» Exercise prompt
In the rows from the start through the line holding "Action: tap(303, 36)", inclusive, replace "x-axis label" with "horizontal axis tick" and give those lines again, unchanged otherwise and without the pictures.

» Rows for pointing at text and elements
[BEGIN]

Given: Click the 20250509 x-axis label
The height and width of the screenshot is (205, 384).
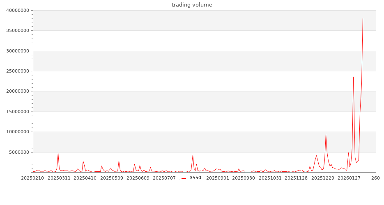Looking at the screenshot, I should pos(112,178).
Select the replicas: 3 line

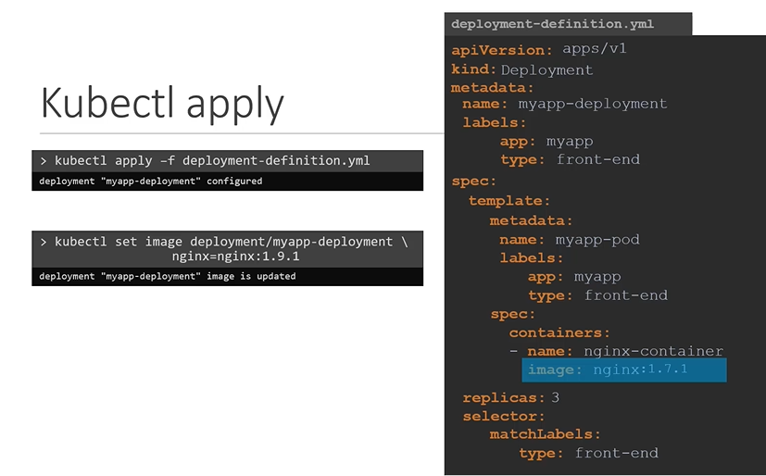(511, 397)
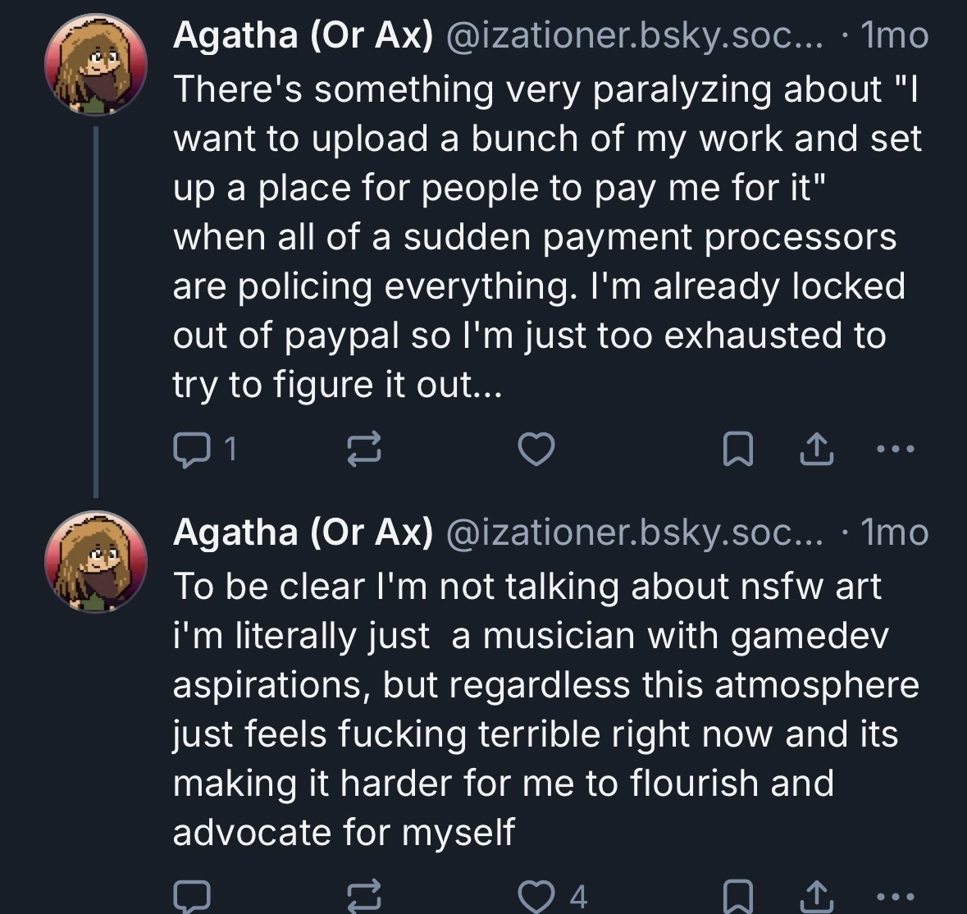The height and width of the screenshot is (914, 967).
Task: Open Agatha (Or Ax) profile name in first post
Action: tap(303, 36)
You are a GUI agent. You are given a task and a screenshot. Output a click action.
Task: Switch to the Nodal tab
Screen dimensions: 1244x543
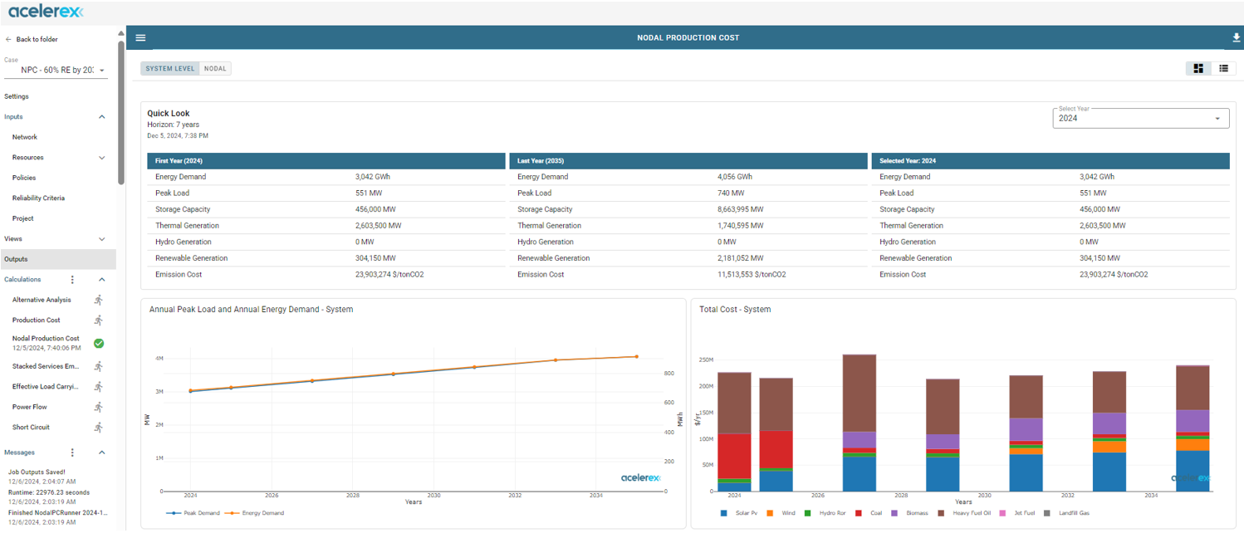tap(215, 69)
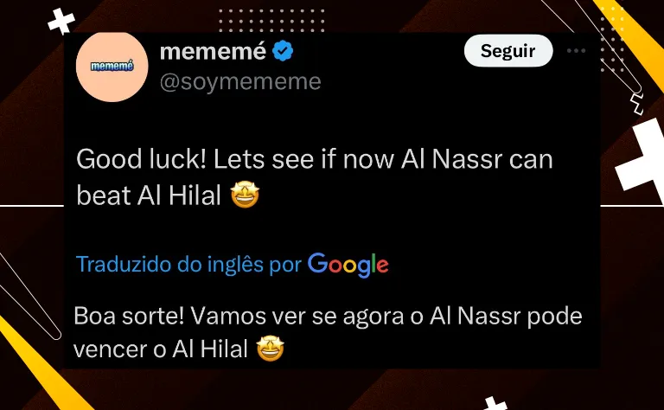The height and width of the screenshot is (410, 664).
Task: Open the mememé profile avatar
Action: [112, 67]
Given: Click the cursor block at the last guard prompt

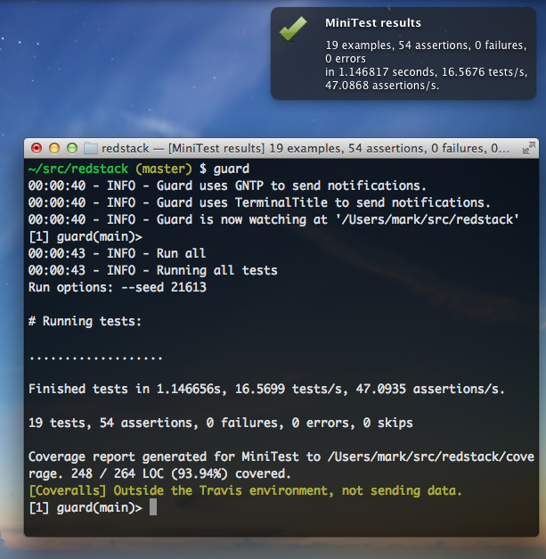Looking at the screenshot, I should click(x=153, y=507).
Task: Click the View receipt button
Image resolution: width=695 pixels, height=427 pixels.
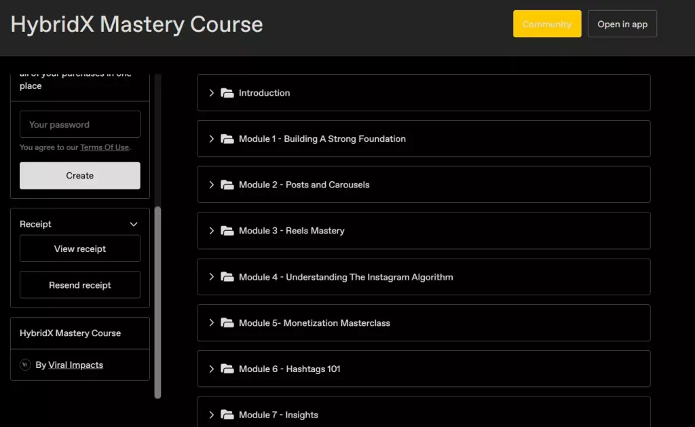Action: click(x=80, y=248)
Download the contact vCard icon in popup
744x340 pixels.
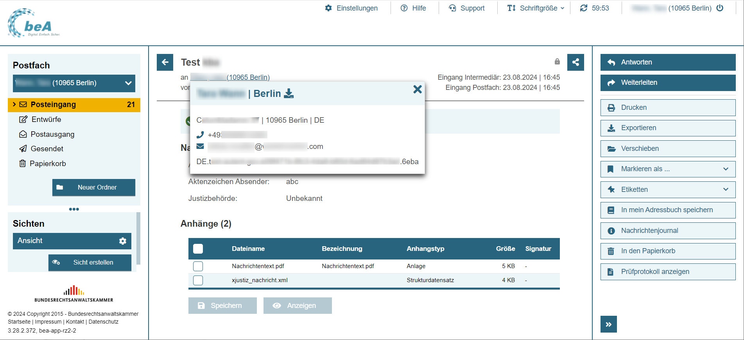tap(289, 93)
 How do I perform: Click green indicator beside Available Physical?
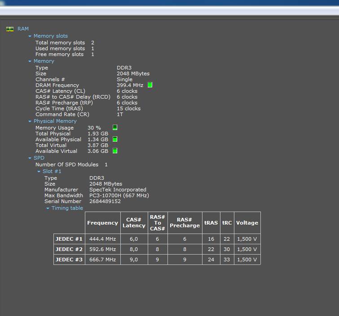115,139
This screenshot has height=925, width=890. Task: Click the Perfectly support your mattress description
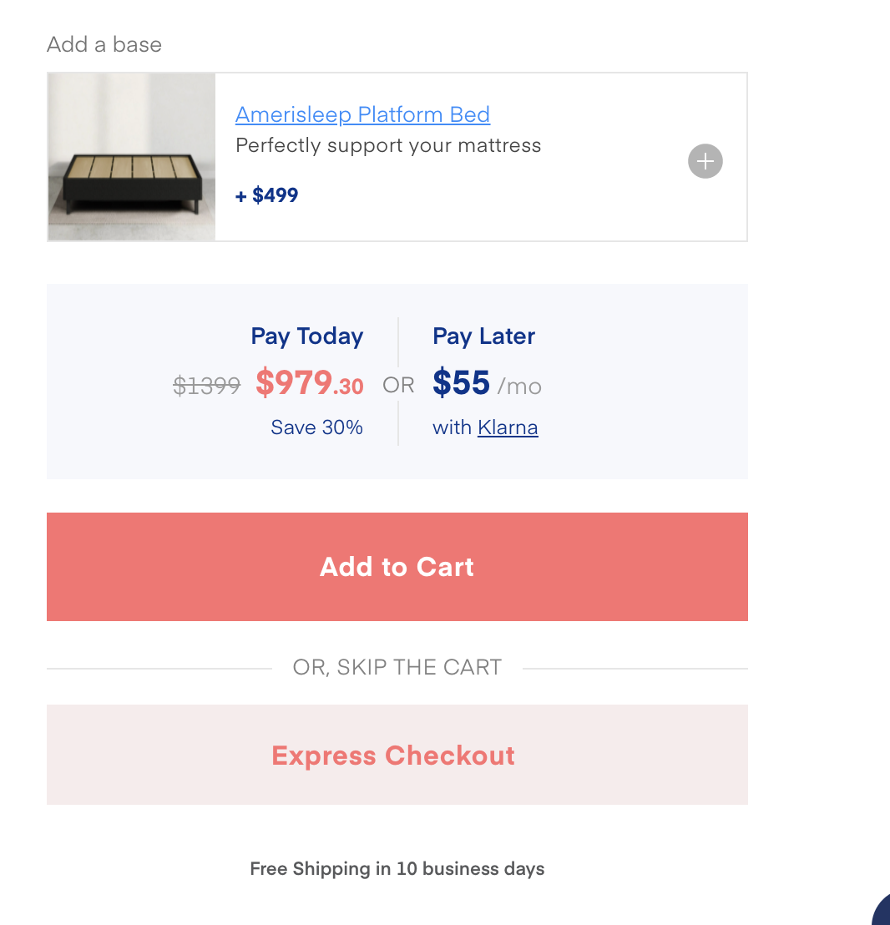pos(388,145)
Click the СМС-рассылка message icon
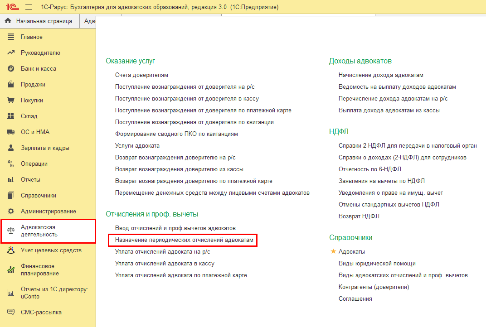Image resolution: width=486 pixels, height=327 pixels. [x=11, y=312]
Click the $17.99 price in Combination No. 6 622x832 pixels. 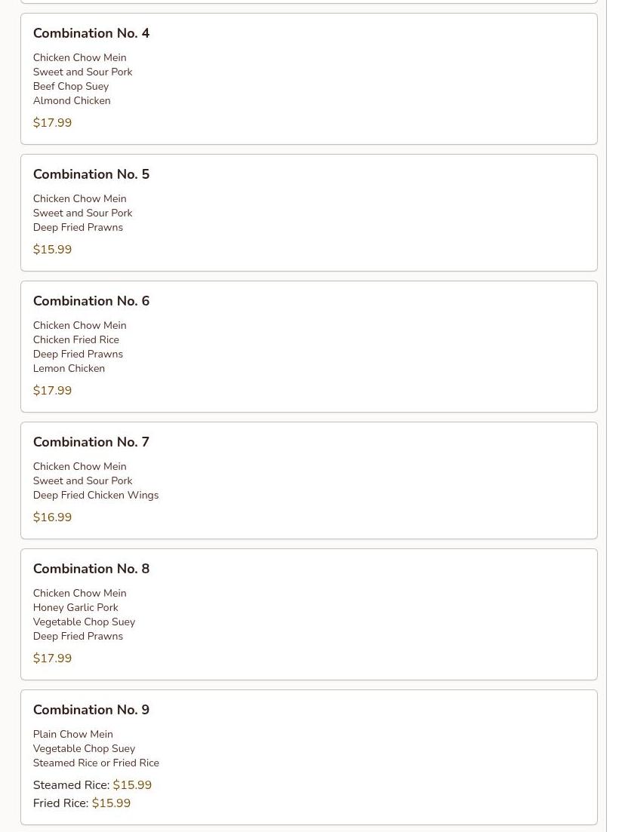[52, 391]
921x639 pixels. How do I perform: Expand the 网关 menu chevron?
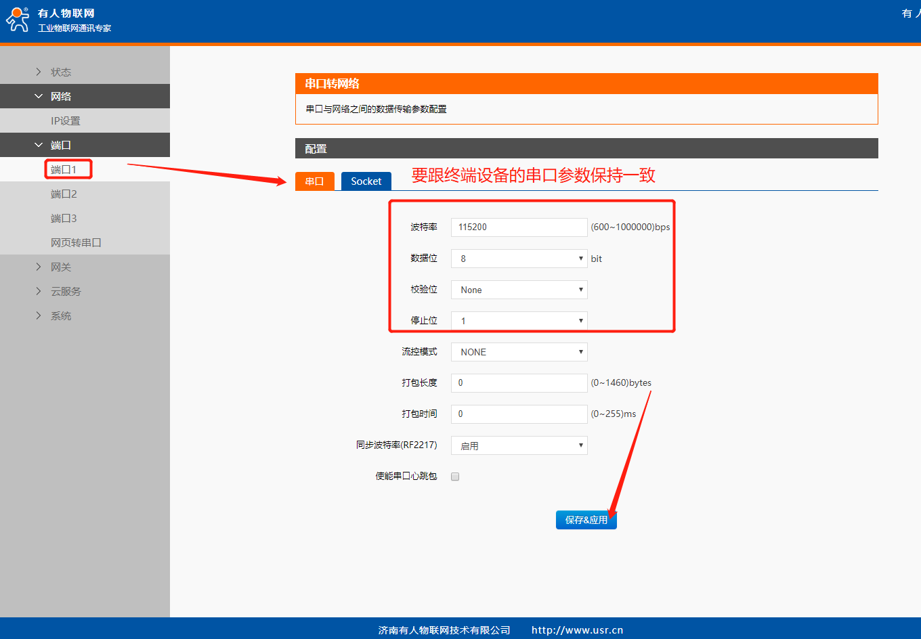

[END]

» Exercise solution
Given: Click the 20250509 horizontal axis tick
The height and width of the screenshot is (205, 384).
Looking at the screenshot, I should pos(112,178).
Select the replicas: 3 line

(511, 397)
The height and width of the screenshot is (914, 967).
Task: Open Agatha (Or Ax) profile name in first post
Action: tap(303, 36)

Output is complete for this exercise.